[Start EXERCISE MATERIAL]

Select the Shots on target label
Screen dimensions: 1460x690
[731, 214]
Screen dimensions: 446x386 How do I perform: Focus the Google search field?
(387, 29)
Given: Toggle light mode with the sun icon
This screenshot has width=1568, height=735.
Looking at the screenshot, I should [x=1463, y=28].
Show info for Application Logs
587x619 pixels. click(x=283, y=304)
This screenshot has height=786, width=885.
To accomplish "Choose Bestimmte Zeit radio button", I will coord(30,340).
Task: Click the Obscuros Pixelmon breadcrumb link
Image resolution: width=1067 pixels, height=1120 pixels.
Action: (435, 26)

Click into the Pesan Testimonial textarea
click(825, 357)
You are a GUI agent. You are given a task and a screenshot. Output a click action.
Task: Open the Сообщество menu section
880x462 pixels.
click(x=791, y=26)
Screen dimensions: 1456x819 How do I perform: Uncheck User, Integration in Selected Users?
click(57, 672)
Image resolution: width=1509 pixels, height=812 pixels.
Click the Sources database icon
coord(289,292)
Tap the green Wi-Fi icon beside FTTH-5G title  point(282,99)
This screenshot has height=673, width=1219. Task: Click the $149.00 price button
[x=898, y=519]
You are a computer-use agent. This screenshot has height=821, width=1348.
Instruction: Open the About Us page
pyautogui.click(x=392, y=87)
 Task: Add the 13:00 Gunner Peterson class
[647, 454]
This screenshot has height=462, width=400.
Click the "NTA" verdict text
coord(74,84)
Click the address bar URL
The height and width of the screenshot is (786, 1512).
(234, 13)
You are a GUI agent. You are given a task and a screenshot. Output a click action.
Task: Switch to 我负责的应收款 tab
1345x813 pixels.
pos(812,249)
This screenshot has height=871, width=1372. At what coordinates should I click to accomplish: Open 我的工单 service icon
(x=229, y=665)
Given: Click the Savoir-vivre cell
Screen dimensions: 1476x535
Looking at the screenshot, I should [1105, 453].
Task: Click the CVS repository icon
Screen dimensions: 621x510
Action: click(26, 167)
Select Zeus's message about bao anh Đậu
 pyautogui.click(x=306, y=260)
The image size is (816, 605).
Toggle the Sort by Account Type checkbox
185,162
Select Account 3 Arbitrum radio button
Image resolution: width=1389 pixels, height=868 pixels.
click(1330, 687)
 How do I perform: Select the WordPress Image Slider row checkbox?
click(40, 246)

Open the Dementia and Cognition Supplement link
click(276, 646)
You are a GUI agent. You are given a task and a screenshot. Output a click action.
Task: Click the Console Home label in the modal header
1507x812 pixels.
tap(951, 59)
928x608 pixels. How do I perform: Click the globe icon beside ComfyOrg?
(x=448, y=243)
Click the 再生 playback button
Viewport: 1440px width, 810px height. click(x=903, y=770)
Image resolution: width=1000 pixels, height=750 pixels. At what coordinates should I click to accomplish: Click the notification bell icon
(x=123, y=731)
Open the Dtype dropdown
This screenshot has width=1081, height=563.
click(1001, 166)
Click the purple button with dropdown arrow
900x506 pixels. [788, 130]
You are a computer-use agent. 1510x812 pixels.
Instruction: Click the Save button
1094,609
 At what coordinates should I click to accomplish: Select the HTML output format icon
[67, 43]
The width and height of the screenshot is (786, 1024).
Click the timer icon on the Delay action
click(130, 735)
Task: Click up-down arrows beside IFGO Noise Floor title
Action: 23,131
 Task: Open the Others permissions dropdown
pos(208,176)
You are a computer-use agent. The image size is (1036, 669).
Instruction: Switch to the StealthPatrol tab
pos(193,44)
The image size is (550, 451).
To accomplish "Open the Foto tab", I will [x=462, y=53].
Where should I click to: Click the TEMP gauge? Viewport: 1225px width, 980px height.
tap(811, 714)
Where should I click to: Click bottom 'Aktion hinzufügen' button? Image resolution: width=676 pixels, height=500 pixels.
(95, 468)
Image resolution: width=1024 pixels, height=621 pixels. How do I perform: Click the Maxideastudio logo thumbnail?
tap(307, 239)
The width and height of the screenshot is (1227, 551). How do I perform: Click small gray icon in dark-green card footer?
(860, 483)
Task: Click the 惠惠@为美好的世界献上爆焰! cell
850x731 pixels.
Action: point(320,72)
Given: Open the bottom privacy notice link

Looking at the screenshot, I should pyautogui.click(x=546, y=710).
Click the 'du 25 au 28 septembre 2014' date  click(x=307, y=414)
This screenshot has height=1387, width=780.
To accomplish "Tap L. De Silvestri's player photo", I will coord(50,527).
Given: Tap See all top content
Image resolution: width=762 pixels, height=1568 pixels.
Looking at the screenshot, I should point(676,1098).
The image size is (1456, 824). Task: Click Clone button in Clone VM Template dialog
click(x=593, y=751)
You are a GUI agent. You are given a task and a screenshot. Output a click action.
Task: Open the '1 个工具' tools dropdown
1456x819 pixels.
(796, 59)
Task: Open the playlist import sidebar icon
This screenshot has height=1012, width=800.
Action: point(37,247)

[End EXERCISE MATERIAL]

* **GIVEN REQUEST**: Arrange every line of the records above into a Markdown table with the columns Row and Line, skipping blank lines and numbering the rows in order.

* **OUTPUT BELOW**:
| Row | Line |
|---|---|
| 1 | Select the Shots on target label |
| 2 | Screen dimensions: 1460x690 |
| 3 | [731, 214] |
| 4 | Screen dimensions: 446x386 How do I perform: Focus the Google search field? |
| 5 | (387, 29) |
| 6 | Given: Toggle light mode with the sun icon |
| 7 | This screenshot has width=1568, height=735. |
| 8 | Looking at the screenshot, I should [x=1463, y=28]. |
| 9 | Show info for Application Logs |
| 10 | 587x619 pixels. click(x=283, y=304) |
| 11 | This screenshot has height=786, width=885. |
| 12 | To accomplish "Choose Bestimmte Zeit radio button", I will coord(30,340). |
| 13 | Task: Click the Obscuros Pixelmon breadcrumb link |
| 14 | Image resolution: width=1067 pixels, height=1120 pixels. |
| 15 | Action: (435, 26) |
| 16 | Click into the Pesan Testimonial textarea |
| 17 | click(825, 357) |
| 18 | You are a GUI agent. You are given a task and a screenshot. Output a click action. |
| 19 | Task: Open the Сообщество menu section |
| 20 | 880x462 pixels. |
| 21 | click(x=791, y=26) |
| 22 | Screen dimensions: 1456x819 How do I perform: Uncheck User, Integration in Selected Users? |
| 23 | click(57, 672) |
| 24 | Image resolution: width=1509 pixels, height=812 pixels. |
| 25 | Click the Sources database icon |
| 26 | coord(289,292) |
| 27 | Tap the green Wi-Fi icon beside FTTH-5G title  point(282,99) |
| 28 | This screenshot has height=673, width=1219. Task: Click the $149.00 price button |
| 29 | [x=898, y=519] |
| 30 | You are a computer-use agent. This screenshot has height=821, width=1348. |
| 31 | Instruction: Open the About Us page |
| 32 | pyautogui.click(x=392, y=87) |
| 33 |  Task: Add the 13:00 Gunner Peterson class |
| 34 | [647, 454] |
| 35 | This screenshot has height=462, width=400. |
| 36 | Click the "NTA" verdict text |
| 37 | coord(74,84) |
| 38 | Click the address bar URL |
| 39 | The height and width of the screenshot is (786, 1512). |
| 40 | (234, 13) |
| 41 | You are a GUI agent. You are given a task and a screenshot. Output a click action. |
| 42 | Task: Switch to 我负责的应收款 tab |
| 43 | 1345x813 pixels. |
| 44 | pos(812,249) |
| 45 | This screenshot has height=871, width=1372. At what coordinates should I click to accomplish: Open 我的工单 service icon |
| 46 | (x=229, y=665) |
| 47 | Given: Click the Savoir-vivre cell |
| 48 | Screen dimensions: 1476x535 |
| 49 | Looking at the screenshot, I should [1105, 453]. |
| 50 | Task: Click the CVS repository icon |
| 51 | Screen dimensions: 621x510 |
| 52 | Action: click(26, 167) |
| 53 | Select Zeus's message about bao anh Đậu |
| 54 |  pyautogui.click(x=306, y=260) |
| 55 | The image size is (816, 605). |
| 56 | Toggle the Sort by Account Type checkbox |
| 57 | 185,162 |
| 58 | Select Account 3 Arbitrum radio button |
| 59 | Image resolution: width=1389 pixels, height=868 pixels. |
| 60 | click(1330, 687) |
| 61 |  How do I perform: Select the WordPress Image Slider row checkbox? |
| 62 | click(40, 246) |
| 63 | Open the Dementia and Cognition Supplement link |
| 64 | click(276, 646) |
| 65 | You are a GUI agent. You are given a task and a screenshot. Output a click action. |
| 66 | Task: Click the Console Home label in the modal header |
| 67 | 1507x812 pixels. |
| 68 | tap(951, 59) |
| 69 | 928x608 pixels. How do I perform: Click the globe icon beside ComfyOrg? |
| 70 | (x=448, y=243) |
| 71 | Click the 再生 playback button |
| 72 | Viewport: 1440px width, 810px height. click(x=903, y=770) |
| 73 | Image resolution: width=1000 pixels, height=750 pixels. At what coordinates should I click to accomplish: Click the notification bell icon |
| 74 | (x=123, y=731) |
| 75 | Open the Dtype dropdown |
| 76 | This screenshot has width=1081, height=563. |
| 77 | click(1001, 166) |
| 78 | Click the purple button with dropdown arrow |
| 79 | 900x506 pixels. [788, 130] |
| 80 | You are a computer-use agent. 1510x812 pixels. |
| 81 | Instruction: Click the Save button |
| 82 | 1094,609 |
| 83 |  At what coordinates should I click to accomplish: Select the HTML output format icon |
| 84 | [67, 43] |
| 85 | The width and height of the screenshot is (786, 1024). |
| 86 | Click the timer icon on the Delay action |
| 87 | click(130, 735) |
| 88 | Task: Click up-down arrows beside IFGO Noise Floor title |
| 89 | Action: 23,131 |
| 90 |  Task: Open the Others permissions dropdown |
| 91 | pos(208,176) |
| 92 | You are a computer-use agent. The image size is (1036, 669). |
| 93 | Instruction: Switch to the StealthPatrol tab |
| 94 | pos(193,44) |
| 95 | The image size is (550, 451). |
| 96 | To accomplish "Open the Foto tab", I will [x=462, y=53]. |
| 97 | Where should I click to: Click the TEMP gauge? Viewport: 1225px width, 980px height. |
| 98 | tap(811, 714) |
| 99 | Where should I click to: Click bottom 'Aktion hinzufügen' button? Image resolution: width=676 pixels, height=500 pixels. |
| 100 | (95, 468) |
| 101 | Image resolution: width=1024 pixels, height=621 pixels. How do I perform: Click the Maxideastudio logo thumbnail? |
| 102 | tap(307, 239) |
| 103 | The width and height of the screenshot is (1227, 551). How do I perform: Click small gray icon in dark-green card footer? |
| 104 | (860, 483) |
| 105 | Task: Click the 惠惠@为美好的世界献上爆焰! cell |
| 106 | 850x731 pixels. |
| 107 | Action: point(320,72) |
| 108 | Given: Open the bottom privacy notice link |
| 109 | Looking at the screenshot, I should pyautogui.click(x=546, y=710). |
| 110 | Click the 'du 25 au 28 septembre 2014' date  click(x=307, y=414) |
| 111 | This screenshot has height=1387, width=780. |
| 112 | To accomplish "Tap L. De Silvestri's player photo", I will coord(50,527). |
| 113 | Given: Tap See all top content |
| 114 | Image resolution: width=762 pixels, height=1568 pixels. |
| 115 | Looking at the screenshot, I should point(676,1098). |
| 116 | The image size is (1456, 824). Task: Click Clone button in Clone VM Template dialog |
| 117 | click(x=593, y=751) |
| 118 | You are a GUI agent. You are given a task and a screenshot. Output a click action. |
| 119 | Task: Open the '1 个工具' tools dropdown |
| 120 | 1456x819 pixels. |
| 121 | (796, 59) |
| 122 | Task: Open the playlist import sidebar icon |
| 123 | This screenshot has height=1012, width=800. |
| 124 | Action: point(37,247) |